Thursday, September 15, 2005

My name is Jasmine and I'm an addict

One cool November morning, almost a year ago now, I came into work almost an hour late. My eyes were bloodshot and my hands were shaking so hard I couldn't hold a book. Nothing I said made any sense. My boss leaned in to smell my breath. "Are you...? Is that..? You have chocolate on your face!" That's right. I was tweaked out on chocolate and didn't care who knew about it. I had been to the chocolate festival.
It's almost that time again, ladies and gentlemen. The 8th Annual New York Chocolate Festival is coming to town. Be still my beating heart. No seriously. Calm down. You've had too much chocolate again. There were sharply dressed men on every corner holding plates of chocolate. Sellers extolled the virtues of 83% cocao chocolate versus 79% and FORCED you to try both. There was alcohol. There were cooking demonstrations. There was chocolate art: dresses, houses, paintings. And there was, if you can even imagine the joy without fainting, thick, syrupy chocolate coffee. It's November 10-13. For details, click HERE. To read Joe's report of last year's experience, click HERE. For the pictures he took, click HERE.
In fact, doesn't that seem like a fantastic weekend all around to visit New York? Imagine: cold enough for a jacket, but no snow. Most of the tourists are gone. The Christmas tree at Rockefeller Center is already up, but no holiday shopping crowds yet. Sounds like heaven, doesn't it?

Sunday, September 11, 2005

I wish I was a witch


I just finished the 6th Harry Potter book and I want to worship the ground J.K. Rowling walks on. She still peaked with number 4 story- and writing-wise, but none have been more earth shattering than this book. I'm sure she'll do more than 7. She show's no sign of slowing down. Maybe I'll move to Scotland.
I'm also intensely excited for the Fourth Movie, because of reasons mentioned above. I feel emotionally drained. I read number 6 in 2 and a half days, no matter how hard I tried to slow down.
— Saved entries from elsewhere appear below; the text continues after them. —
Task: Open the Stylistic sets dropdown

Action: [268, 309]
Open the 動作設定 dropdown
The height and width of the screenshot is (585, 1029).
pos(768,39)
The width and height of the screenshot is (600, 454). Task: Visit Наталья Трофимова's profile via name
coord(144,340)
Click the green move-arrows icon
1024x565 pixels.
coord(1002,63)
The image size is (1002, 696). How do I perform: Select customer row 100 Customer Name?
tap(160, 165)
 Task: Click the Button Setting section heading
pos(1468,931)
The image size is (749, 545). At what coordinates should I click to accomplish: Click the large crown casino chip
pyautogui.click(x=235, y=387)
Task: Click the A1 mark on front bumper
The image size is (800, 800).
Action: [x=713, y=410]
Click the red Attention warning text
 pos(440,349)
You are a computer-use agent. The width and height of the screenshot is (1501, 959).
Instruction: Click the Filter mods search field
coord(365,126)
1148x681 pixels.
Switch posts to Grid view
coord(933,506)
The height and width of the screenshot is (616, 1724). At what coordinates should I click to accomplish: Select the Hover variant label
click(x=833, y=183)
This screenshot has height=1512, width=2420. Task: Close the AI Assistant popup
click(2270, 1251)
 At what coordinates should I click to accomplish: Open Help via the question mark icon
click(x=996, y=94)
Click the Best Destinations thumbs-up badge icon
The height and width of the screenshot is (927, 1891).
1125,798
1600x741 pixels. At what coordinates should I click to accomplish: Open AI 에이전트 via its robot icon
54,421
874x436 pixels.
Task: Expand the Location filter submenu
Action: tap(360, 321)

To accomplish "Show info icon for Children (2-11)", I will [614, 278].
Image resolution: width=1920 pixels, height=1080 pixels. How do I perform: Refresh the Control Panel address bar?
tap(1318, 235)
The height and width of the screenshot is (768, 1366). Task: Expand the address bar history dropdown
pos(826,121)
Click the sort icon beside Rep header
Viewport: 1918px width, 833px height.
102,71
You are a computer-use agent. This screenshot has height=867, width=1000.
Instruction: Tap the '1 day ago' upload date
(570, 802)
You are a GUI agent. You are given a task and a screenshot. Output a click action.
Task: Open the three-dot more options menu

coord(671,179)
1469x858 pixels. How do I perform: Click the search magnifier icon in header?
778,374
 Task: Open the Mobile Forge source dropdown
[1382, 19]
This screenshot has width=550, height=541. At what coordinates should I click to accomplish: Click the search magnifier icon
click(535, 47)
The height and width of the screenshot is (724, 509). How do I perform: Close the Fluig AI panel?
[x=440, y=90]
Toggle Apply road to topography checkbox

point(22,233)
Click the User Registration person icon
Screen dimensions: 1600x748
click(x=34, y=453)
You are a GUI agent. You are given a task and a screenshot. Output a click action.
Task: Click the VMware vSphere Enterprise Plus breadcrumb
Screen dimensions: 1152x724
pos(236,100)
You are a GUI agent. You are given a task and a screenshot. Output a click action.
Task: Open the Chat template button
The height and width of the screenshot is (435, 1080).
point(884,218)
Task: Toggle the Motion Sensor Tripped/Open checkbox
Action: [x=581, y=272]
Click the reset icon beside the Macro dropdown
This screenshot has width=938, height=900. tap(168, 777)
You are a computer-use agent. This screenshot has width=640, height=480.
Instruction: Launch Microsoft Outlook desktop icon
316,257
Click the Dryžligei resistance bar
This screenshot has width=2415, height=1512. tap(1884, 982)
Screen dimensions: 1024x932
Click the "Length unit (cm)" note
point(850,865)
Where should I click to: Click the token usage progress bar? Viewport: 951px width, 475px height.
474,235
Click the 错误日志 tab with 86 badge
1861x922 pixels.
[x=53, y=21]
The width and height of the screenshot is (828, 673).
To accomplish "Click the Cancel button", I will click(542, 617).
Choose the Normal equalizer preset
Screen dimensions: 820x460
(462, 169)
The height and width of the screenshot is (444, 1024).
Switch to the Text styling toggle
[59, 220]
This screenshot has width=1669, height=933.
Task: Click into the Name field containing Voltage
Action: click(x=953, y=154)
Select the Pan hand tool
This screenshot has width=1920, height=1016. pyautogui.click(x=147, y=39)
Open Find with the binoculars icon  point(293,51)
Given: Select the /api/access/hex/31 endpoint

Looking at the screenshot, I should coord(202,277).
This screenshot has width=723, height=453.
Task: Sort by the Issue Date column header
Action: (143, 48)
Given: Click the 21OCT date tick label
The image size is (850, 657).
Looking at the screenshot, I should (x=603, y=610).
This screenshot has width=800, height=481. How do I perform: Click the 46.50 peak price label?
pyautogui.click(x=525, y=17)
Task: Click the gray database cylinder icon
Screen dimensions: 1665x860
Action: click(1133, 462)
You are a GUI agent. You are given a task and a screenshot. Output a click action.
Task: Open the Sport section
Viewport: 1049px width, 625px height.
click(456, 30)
Monday, September 05, 2005

Hurricanes

As I read aloud articles about Hurricane Katrina in the New York Times, Joe frantically tries to keep the website that his company hosts online and running smoothly. He is in charge of maintaining it, and it has crashed about a dozen times a day for the last three days. It is the home site of the United Jewish Federation and has a donation page on it for hurricane relief. There is simply too much traffic to handle. Donations have reached 1.2 million and are climbing. Every time it shuts down, Joe says, "I'm killing people."
Would someone give up the first time a donation didn't work? If just entering your credit card number on a website failed to send your donation through, would you try again tomorrow, or write a check, or do something else? They need money just as badly a month from now as they do today, but by then many people will have lost interest. I've read the paper three days in a row now, unheard of for me. We want to read the shocking stories, how police have quit and how babies are starving and women are being raped in the Superdome so we can all tut-tut and swear it wouldn't happen in our city. It's like the end of the world down there. I'm sure it'll make for a good movie someday.